Price range: £216.00
What is it: Dual-slider music phone with 3.5mm headphone socket
What we think: A nice enough phone, but without any notably impressive features, it's easily overshadowed by other handsets
Samsung F400 Review
Reviewed on: 29 July 2008
Performance
As a portable music player, the F400 falls short of competing with the likes of dedicated players from Apple, Creative and Sony. Compared to music phones, both the iPhone 3G and Motorola Rokr E8 offer dedicated 3.5mm headphone sockets and the former certainly offers greater audio quality.
One thing we noticed is a not-too-subtle distortion with bass. During Ingrid Michaelson's beautiful track Masochist, there was a distinct distortion, or 'rattle', that accompanied the bass-heavy kick drum.

We compared the F400's sound quality with the iPod classic's, with the same lossless-encoded tracks, and through the same studio-grade reference headphones, and felt the F400 was definitely the weaker performer. The classic offered a slightly cleaner sound and an improved sense of spaciousness.
Normally we wouldn't compare a music phone to a £250 dedicated music device, but the F400 is pitched as offering "breathtaking sound quality" and features audio by Bang and Olufsen, so we felt it necessary to give it a real run for its money.
We genuinely believe most people will be more than happy with its performance however, and indeed most sub-£60 earphones aren't good enough to convey the F400's shortcomings anyway.
Though while the phone is generally easy enough to use, we never particularly enjoyed it -- certain oversights reek of unfinished software design. For example, there doesn't seem to be any easy way of browsing your music library without stopping the song currently playing.

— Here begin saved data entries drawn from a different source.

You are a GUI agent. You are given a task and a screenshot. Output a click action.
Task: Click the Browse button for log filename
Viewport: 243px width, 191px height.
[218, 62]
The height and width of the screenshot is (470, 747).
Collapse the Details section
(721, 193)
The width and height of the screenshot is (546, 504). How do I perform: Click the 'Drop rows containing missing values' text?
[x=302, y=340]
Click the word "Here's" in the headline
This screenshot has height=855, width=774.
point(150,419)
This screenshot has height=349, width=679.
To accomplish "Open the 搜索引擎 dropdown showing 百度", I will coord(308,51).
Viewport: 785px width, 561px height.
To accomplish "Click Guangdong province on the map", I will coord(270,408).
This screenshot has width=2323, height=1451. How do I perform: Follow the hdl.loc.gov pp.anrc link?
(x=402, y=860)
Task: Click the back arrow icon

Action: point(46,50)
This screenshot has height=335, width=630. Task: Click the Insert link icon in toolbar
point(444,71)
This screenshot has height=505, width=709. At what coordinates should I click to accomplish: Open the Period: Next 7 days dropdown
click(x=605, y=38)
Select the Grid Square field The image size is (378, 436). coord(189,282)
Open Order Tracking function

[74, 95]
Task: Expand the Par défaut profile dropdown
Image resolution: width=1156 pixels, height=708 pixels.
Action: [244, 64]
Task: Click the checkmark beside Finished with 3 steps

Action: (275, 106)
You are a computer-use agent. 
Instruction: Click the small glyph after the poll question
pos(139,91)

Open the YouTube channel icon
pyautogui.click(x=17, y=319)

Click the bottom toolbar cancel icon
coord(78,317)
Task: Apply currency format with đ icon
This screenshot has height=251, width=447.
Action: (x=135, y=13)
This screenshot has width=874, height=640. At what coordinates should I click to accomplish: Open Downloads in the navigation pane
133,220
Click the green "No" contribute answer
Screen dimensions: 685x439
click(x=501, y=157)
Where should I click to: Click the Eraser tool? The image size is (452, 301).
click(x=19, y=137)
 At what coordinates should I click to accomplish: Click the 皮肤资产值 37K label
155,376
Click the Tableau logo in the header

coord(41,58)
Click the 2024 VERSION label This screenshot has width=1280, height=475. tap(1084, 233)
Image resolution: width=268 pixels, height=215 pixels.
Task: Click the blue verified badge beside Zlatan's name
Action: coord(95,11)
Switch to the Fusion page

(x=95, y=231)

Finally, call quality is certainly above average, but has a slightly dull tone -- clearer call experiences do exist.
Conclusion
The F400 excited us so much before we got
to test it, but let us down once we started. It's still a good phone on
the whole, but it feels at times almost unfinished, with occasionally
annoying usability and no features that stand out from the crowd. And
it's certainly no competition to dedicated MP3 players.
The Motorola Rokr E8 and Samsung F400 gave us similarly mixed feelings, but the Motorola has the edge as a music phone. The F400, on the other hand, has a better, flash-equipped camera, a friendlier design and improved usability in terms of texting and navigation.
Care about music in particular but nothing else that much? Choose the E8. Like music and usability equally? Choose the F400. You should also consider the Sony Ericsson W760i, an excellent phone despite its lack of a 3.5mm headphone socket.